Instructions to follow -
Write out the lines below word for word, starting with the line that contains "Click the pencil edit icon in toolbar" and running through the last line, with both of those lines included.

Supplied data -
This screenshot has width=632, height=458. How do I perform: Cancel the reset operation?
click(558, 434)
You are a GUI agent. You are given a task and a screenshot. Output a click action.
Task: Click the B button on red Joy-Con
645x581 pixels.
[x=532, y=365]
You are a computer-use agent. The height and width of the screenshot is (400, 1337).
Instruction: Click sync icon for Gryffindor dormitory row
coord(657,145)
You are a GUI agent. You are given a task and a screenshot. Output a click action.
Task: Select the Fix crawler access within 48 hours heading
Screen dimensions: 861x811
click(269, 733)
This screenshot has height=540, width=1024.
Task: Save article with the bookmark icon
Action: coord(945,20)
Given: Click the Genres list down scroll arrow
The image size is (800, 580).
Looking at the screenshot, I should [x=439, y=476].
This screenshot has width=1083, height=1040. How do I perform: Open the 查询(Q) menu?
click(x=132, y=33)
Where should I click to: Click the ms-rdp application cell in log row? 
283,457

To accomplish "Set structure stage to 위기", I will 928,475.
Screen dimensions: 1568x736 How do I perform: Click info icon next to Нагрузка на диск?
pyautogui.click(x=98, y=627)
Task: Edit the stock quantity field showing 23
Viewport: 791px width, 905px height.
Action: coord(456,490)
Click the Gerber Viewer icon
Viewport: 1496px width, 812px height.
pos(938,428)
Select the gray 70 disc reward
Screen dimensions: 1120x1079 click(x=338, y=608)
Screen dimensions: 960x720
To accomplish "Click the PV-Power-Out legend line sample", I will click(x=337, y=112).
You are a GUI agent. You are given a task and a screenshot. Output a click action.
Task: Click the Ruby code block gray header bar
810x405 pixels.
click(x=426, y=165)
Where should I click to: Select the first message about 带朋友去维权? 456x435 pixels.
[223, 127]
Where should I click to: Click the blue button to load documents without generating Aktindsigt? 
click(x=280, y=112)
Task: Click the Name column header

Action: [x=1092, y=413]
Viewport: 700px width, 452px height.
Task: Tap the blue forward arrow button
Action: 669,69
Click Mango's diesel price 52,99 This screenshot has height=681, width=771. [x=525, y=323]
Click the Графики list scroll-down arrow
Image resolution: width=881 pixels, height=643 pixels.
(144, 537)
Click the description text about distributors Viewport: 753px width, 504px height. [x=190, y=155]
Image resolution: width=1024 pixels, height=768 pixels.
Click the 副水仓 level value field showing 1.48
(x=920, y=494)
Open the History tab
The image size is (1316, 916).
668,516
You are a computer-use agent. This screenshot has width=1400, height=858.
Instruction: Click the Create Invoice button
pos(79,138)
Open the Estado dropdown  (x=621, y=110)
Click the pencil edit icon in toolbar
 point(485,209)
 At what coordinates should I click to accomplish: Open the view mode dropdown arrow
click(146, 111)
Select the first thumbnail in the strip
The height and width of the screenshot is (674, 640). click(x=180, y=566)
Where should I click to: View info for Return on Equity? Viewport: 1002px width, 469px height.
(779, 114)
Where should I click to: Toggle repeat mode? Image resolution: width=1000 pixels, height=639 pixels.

Final result -
Click the pencil edit icon in toolbar
 point(485,209)
 At what coordinates should I click to accomplish: Open the view mode dropdown arrow
click(146, 111)
Select the first thumbnail in the strip
The height and width of the screenshot is (674, 640). click(x=180, y=566)
Where should I click to: View info for Return on Equity? Viewport: 1002px width, 469px height.
(779, 114)
Where should I click to: Toggle repeat mode? Image resolution: width=1000 pixels, height=639 pixels.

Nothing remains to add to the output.